Task directions
Print, word for word, the lines from the beginning of the records below through the line containing "Looking at the", including both ends. Leave the pictures out.

------------------------------------------------------------

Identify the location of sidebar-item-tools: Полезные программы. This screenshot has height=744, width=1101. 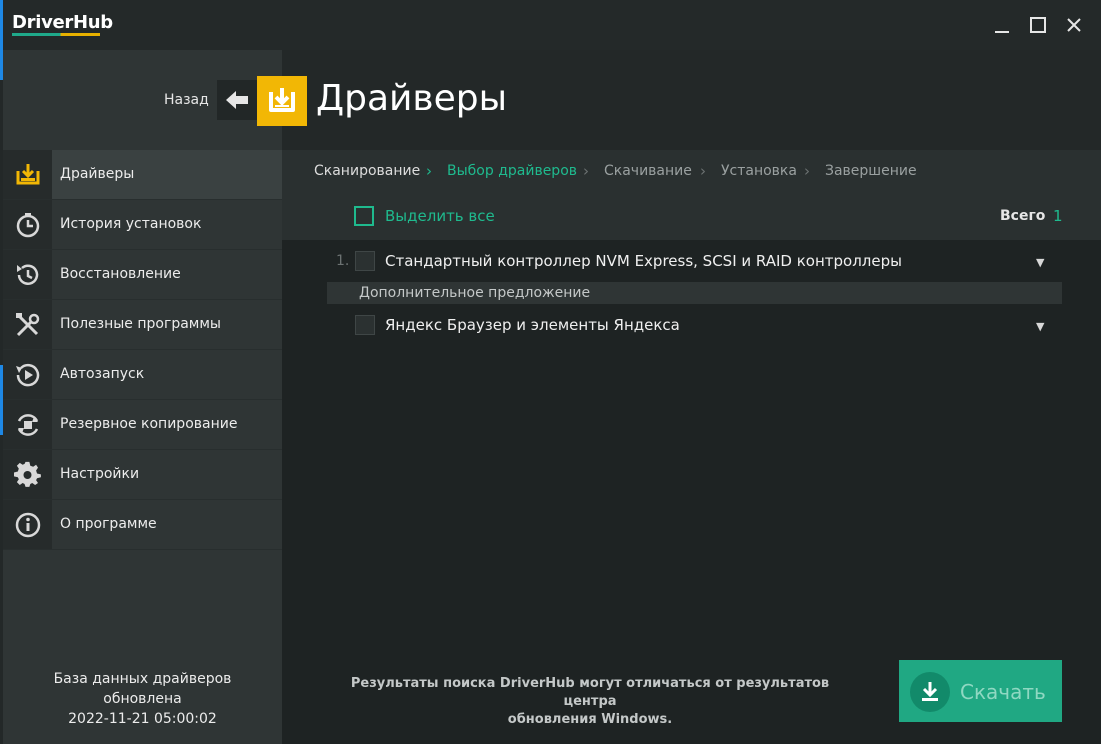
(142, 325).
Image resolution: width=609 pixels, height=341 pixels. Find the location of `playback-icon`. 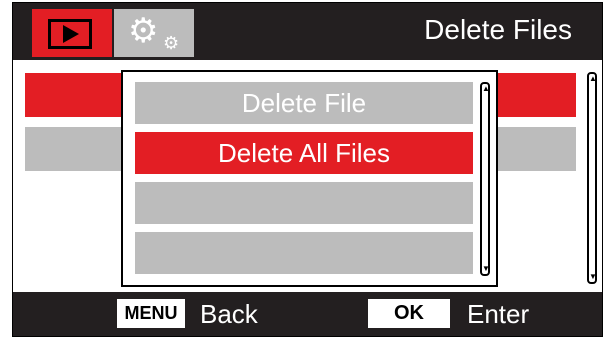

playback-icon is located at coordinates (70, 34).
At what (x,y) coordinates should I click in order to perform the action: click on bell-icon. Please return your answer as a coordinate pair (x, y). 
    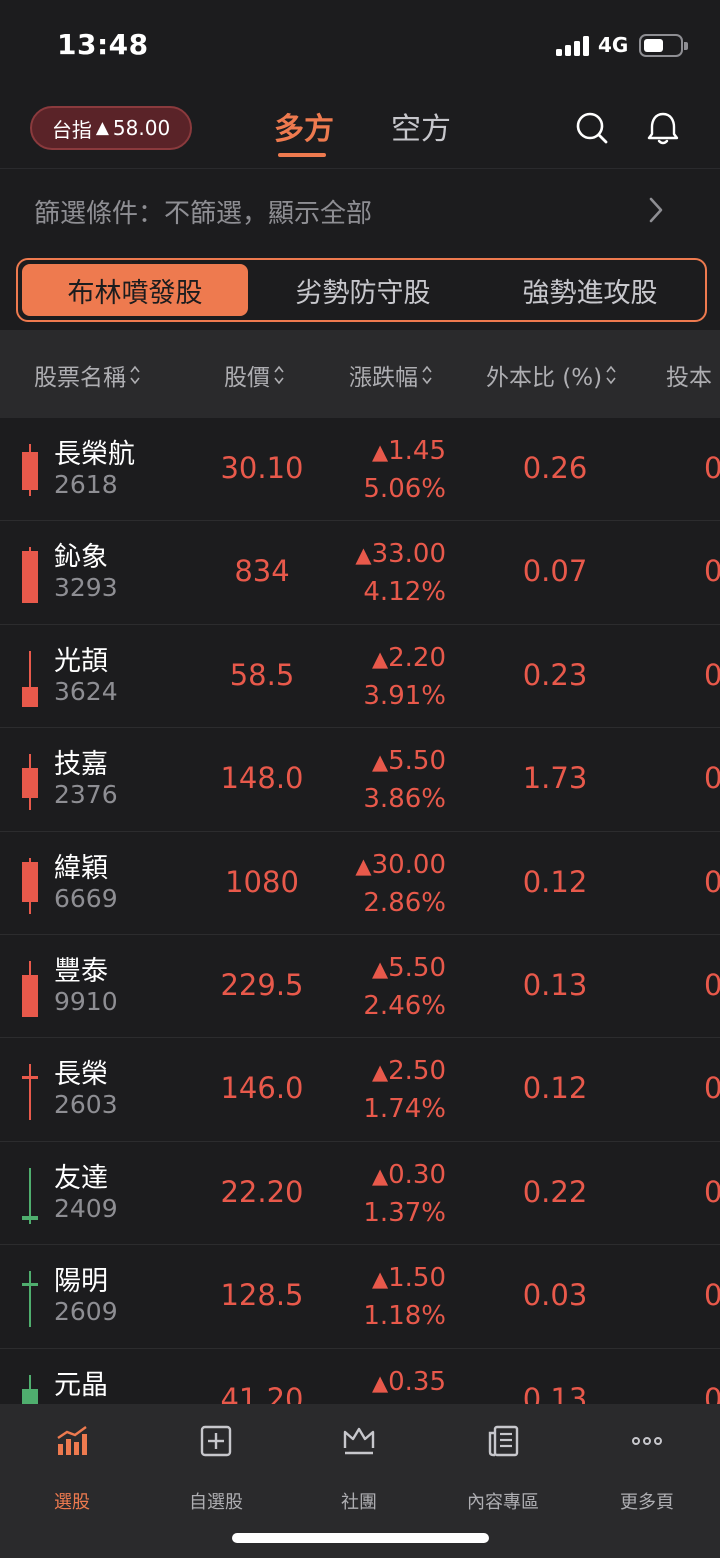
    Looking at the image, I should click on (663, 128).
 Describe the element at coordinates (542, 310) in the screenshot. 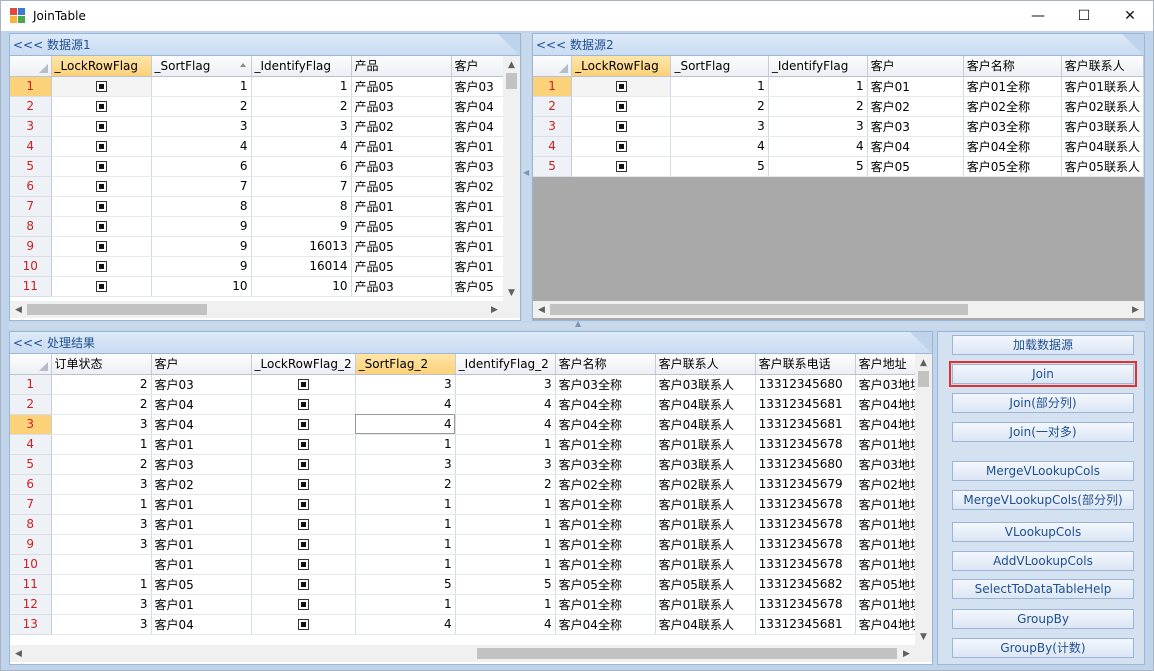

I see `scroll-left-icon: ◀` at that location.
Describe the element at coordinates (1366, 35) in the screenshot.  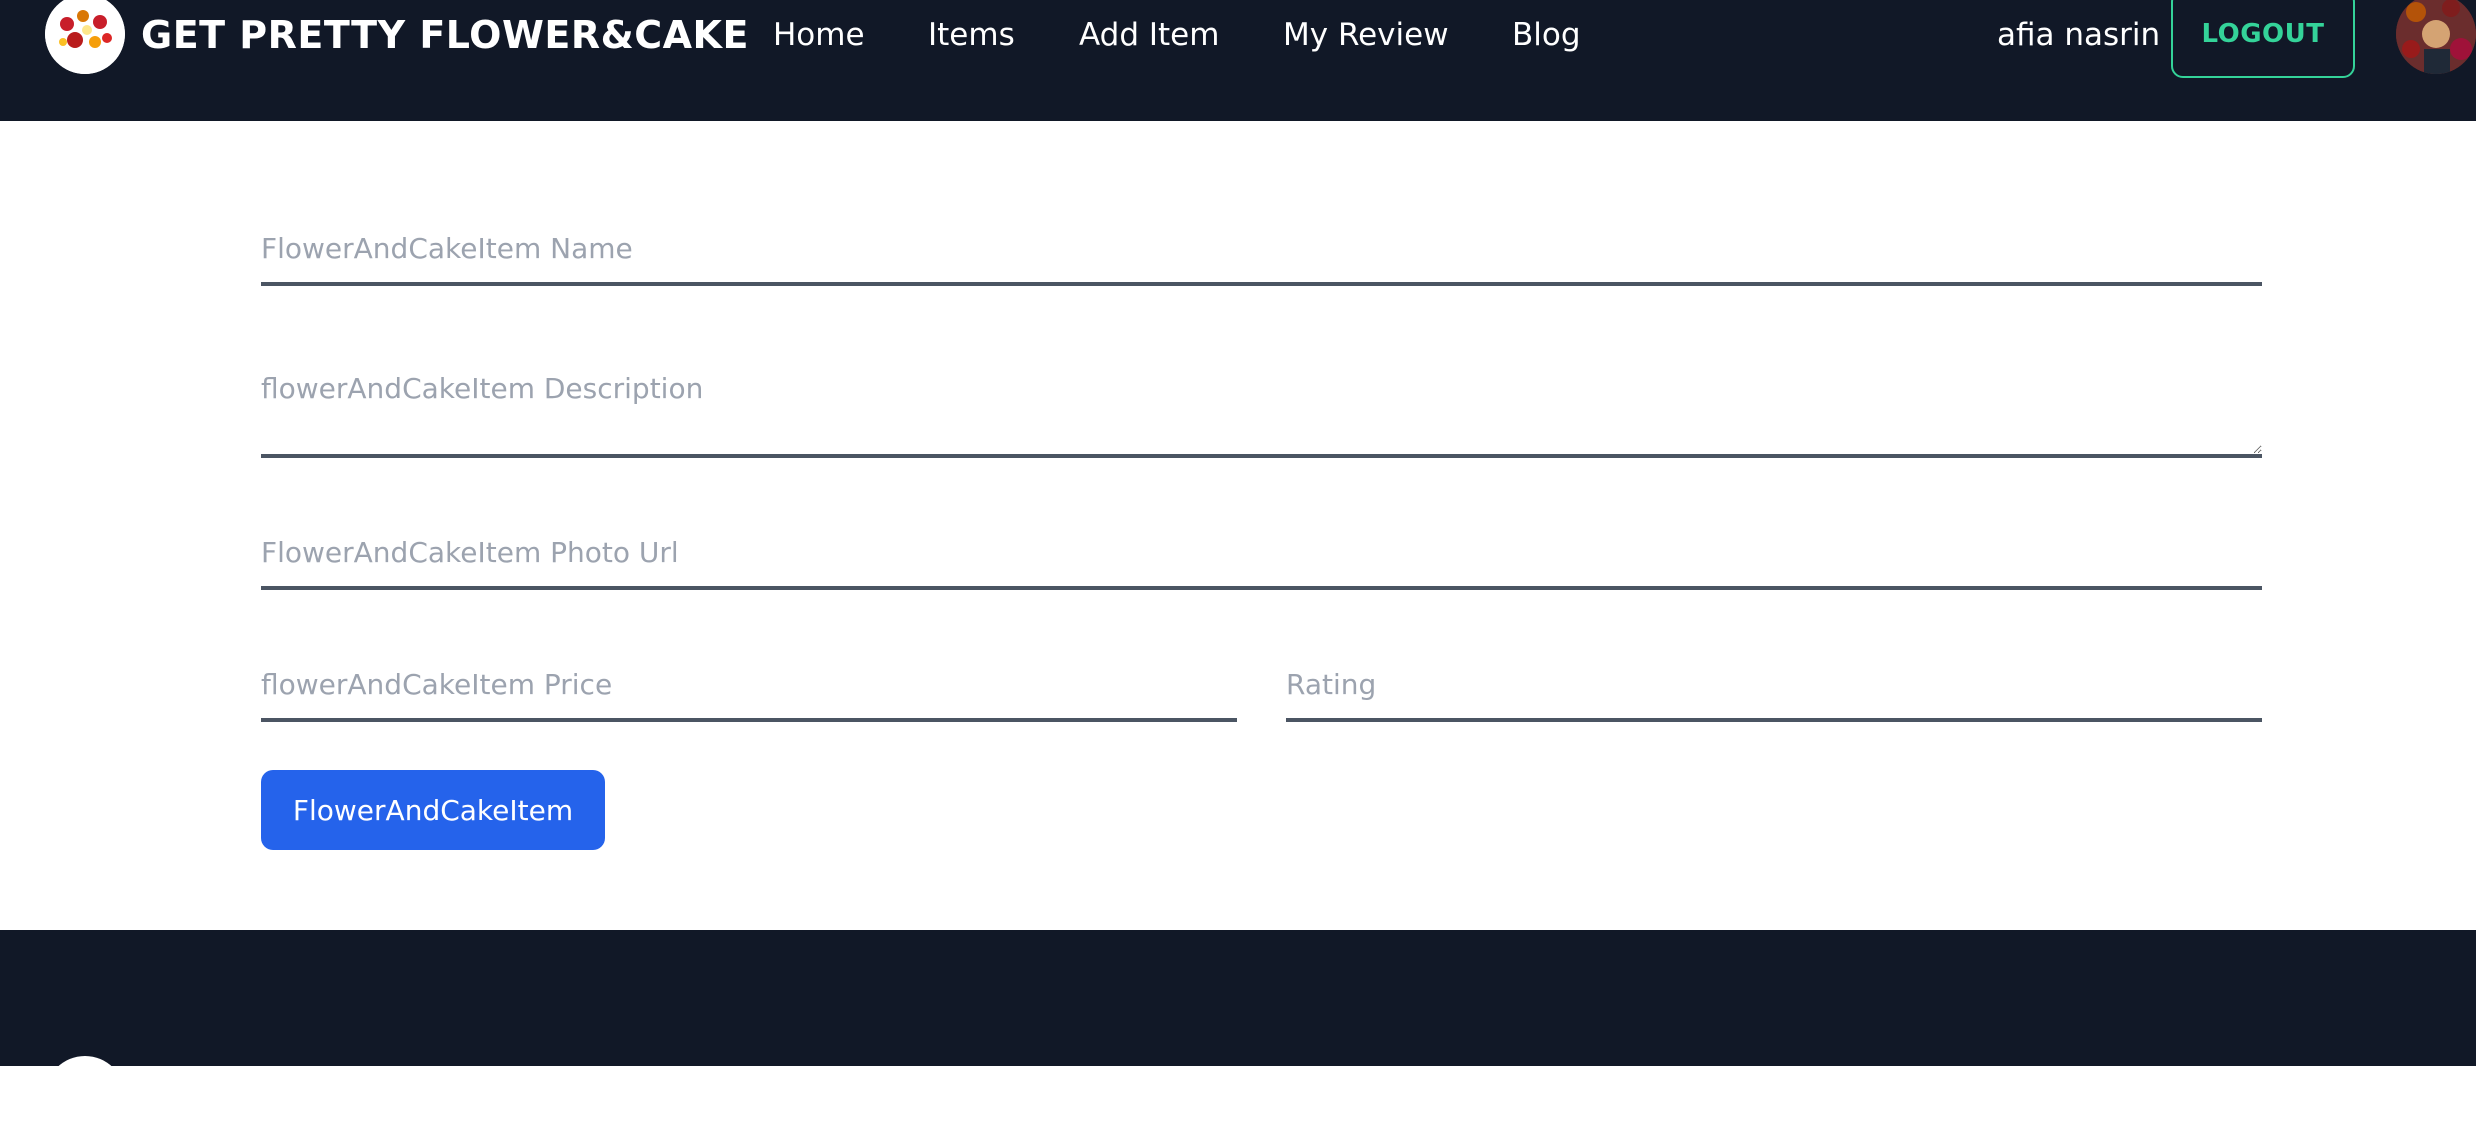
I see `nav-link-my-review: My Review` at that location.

------------------------------------------------------------

Task output
Identify the location of sidebar-item-tools: Полезные программы. This screenshot has height=744, width=1101. 
(142, 325).
Image resolution: width=609 pixels, height=341 pixels. Find the location of `playback-icon`. 

playback-icon is located at coordinates (70, 34).
At what (x,y) coordinates should I click in order to perform the action: click on bell-icon. Please return your answer as a coordinate pair (x, y). 
    Looking at the image, I should click on (663, 128).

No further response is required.